The dead goblin has no belly-button so couldn't've been "born" by any normal method. Nobody knows whose radically deformed little kid it could've been & once again the cops make no attempt to find out. The cops are just irrational extra presences helping bad out this turkey, doing nothing that police would actually do.
So nothing dealing with the doctor or cops really works in this story. It's just weird to think Cronenberg did write the script himself rather than got it from some thirteen year old cousin he mistook for precocious.
Meanwhile Dr. Raglin expells all his patients except Nola with whom he is obsessed. Slowly we're allowed to find out that the Brood, which is kept in a shed behind the clinic, are Nola's rage-children. Apparently psychoplasmics doesn't give her zits, it gave her an exterior womb. The brood grew in population throughout her treatment occasionally. Now & then one would escape, driven by the rage & paranoia of their mother with whom they are in telepathic communication.
The children don't need to be fed but live on an egg-sack on their back until it is depleted, then they die. When Nola is not in a paranoid state, the brood is somnombulant & does not use up their sac.
After killing Candy's schoolteacher to appease mom's jealousy (a successfully shocking sequence only because a schoolroom of little tiny kids are permitted to watch the slasher-horror cliche event), two of the brood kidnap Candy & take her to the shed out back. Then they all go to sleep, including Candy though she's not supposed to be one of the brood.
When we finally reach the climactic scenes, the Cronenberg touch at last arrives, playing out his disgust with bodily function, this time the birthing process.
Last time Frank saw Nola she was merely a bit nutty needing psychiatric care. Now she's a veritable termite queen giving birth from an external womb dangling from her side, which she tears open, pulls out her newest rage-infant, & eats the afterbirth & licks off the blood.
Samantha Eggar was a beautiful actress not entirely without talent & she naturally had wild-looking eyes. She does great work as a crazy rage-driven mother of goblins. It's only too bad the film surrounding her performance was so needlessly awful.
The doctor meanwhile is trying to get Candy safely out the shed, while Frank tries to keep Nola calm so that the brood remains asleep. When he is horrified to discover the transformation which the doctor somehow failed to mention while warning him not to make her paranoid, the brood awakens & good riddance to the mad doctor.
It remains only for Frank to strangle his wife to death before the brood kills Candy. He flees with his child from the site of so much horror, with the clear implication that Candy will grow up to be like her mum.

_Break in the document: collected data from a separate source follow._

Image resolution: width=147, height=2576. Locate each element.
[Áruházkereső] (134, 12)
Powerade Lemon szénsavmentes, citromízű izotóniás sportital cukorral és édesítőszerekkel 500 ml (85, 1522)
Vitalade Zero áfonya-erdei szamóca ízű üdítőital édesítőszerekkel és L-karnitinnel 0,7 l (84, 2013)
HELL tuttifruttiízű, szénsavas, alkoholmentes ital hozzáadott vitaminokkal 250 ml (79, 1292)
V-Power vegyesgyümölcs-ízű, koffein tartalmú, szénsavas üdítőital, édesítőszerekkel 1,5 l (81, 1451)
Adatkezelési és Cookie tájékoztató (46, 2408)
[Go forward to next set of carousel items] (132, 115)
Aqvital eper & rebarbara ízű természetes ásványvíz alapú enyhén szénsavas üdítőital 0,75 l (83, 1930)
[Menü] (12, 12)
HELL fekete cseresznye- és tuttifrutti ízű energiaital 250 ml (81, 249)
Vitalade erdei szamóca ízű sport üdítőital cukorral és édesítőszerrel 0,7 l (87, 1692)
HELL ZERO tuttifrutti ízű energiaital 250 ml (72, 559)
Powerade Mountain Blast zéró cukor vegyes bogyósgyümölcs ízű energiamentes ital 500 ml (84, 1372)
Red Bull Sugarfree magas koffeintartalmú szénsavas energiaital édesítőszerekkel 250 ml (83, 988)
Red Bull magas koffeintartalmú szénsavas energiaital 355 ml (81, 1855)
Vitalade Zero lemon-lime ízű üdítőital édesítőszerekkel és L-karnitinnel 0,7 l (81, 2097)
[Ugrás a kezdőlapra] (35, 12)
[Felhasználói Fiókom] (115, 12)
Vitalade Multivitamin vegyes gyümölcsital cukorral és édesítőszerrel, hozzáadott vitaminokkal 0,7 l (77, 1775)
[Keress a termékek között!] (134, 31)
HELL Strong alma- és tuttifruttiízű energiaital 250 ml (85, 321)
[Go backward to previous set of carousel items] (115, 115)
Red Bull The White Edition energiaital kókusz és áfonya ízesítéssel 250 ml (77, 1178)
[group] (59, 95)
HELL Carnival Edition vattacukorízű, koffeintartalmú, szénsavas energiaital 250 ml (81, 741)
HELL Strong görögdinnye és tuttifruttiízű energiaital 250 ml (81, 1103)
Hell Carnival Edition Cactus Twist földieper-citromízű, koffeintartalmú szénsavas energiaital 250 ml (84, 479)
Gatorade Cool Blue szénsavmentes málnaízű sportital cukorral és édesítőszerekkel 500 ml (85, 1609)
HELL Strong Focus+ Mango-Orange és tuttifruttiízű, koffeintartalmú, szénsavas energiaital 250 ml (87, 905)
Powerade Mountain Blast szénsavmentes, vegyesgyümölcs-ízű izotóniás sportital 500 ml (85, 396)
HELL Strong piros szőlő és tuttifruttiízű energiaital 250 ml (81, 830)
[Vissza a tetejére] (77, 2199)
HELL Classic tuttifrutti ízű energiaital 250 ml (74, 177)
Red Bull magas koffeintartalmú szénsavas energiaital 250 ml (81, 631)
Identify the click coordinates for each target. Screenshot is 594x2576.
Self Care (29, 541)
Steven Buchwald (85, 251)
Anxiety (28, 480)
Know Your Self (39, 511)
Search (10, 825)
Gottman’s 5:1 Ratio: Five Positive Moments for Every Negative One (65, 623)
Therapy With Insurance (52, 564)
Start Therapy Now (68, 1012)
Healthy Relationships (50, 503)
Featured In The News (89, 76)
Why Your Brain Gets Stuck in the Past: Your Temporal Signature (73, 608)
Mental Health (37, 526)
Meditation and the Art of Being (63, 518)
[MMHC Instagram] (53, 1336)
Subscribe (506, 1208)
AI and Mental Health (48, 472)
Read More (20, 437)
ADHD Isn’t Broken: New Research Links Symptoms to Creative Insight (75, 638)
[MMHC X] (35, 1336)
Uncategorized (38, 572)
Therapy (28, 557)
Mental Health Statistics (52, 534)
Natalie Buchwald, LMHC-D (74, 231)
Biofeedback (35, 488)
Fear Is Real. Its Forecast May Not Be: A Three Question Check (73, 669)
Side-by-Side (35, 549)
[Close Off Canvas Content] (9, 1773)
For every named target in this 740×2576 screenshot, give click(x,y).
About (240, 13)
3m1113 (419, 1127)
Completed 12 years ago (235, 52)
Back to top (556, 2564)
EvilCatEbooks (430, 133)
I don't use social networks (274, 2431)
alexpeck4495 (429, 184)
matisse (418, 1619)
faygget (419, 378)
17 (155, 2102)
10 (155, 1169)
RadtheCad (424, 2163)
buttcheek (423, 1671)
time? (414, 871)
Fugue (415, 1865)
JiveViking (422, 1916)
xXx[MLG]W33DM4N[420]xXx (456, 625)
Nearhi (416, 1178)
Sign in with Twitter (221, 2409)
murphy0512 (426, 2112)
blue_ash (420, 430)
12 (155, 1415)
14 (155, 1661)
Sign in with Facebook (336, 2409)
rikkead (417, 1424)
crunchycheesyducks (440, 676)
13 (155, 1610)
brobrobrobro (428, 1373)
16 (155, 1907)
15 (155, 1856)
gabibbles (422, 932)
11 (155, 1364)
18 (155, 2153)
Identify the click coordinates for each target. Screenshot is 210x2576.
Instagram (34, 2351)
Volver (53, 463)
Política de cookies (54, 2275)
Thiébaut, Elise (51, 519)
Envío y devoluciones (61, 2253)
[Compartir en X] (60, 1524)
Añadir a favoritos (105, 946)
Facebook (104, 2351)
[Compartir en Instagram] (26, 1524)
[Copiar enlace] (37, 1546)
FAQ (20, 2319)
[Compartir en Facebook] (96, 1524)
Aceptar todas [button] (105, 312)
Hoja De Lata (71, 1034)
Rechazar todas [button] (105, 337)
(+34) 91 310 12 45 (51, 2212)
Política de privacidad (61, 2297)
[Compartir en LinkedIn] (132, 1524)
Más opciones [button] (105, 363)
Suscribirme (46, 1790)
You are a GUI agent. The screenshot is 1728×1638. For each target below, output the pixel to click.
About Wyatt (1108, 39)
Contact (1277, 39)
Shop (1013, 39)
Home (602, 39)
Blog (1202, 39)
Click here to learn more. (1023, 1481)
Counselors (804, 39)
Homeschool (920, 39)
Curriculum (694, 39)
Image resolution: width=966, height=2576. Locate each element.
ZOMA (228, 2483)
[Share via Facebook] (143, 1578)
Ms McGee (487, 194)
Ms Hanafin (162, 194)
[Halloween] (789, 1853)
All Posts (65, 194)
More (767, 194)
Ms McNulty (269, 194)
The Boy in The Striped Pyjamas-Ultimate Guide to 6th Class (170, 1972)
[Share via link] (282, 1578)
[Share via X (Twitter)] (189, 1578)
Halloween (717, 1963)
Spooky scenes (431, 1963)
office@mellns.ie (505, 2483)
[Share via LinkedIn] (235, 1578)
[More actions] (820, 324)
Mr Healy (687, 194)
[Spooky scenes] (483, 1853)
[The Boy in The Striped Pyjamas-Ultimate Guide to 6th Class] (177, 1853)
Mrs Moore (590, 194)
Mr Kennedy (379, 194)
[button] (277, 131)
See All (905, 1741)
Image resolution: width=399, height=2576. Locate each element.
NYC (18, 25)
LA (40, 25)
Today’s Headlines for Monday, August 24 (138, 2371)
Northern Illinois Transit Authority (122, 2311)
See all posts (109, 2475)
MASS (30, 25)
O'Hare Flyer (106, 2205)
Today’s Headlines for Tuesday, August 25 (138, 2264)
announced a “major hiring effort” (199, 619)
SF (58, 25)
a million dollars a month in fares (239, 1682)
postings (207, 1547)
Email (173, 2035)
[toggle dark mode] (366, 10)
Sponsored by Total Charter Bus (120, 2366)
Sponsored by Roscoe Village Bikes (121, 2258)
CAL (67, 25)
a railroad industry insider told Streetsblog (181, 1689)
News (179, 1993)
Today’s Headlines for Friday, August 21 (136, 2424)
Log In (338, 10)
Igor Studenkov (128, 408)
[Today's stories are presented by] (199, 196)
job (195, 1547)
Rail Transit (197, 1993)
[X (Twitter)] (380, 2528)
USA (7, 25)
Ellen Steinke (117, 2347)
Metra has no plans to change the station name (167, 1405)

There's fifteen minutes or so of a good horror film mixed in with a lot of completely unsuccessful nonsense. Certainly Eggar as the "creature" is extraordinary both in yucko concept & in execution, a pay-off that makes the crummy rest of the film worth slogging through.
The gobliny kids, however, for most of the film look like Kenny from the cartoon South Park, until we see them in their pajamas in the shed, when they look more like kids wearing plastic Lion King masks from Disney World. Their being duds might not have seemed so bad if all the framing story was not so inadequate, with the presentation of mundane realities more irrational than the fantastic parts.
I frankly wondered if Cronenberg wasn't going through some personal crisis at the time & just wasn't paying attention to the basic requirements for the sort of well-done low-budget horror film expected from him early in his career, for a total rewrite was needed of just about everything but Eggar's role.
And it turns out indeed he was going through a very sloppy divorce that year. The reason the horridness of Eggar's performance as enraged termite is the only thing that really works is because Cronenberg infused that part of the story with his own feelings about his ex.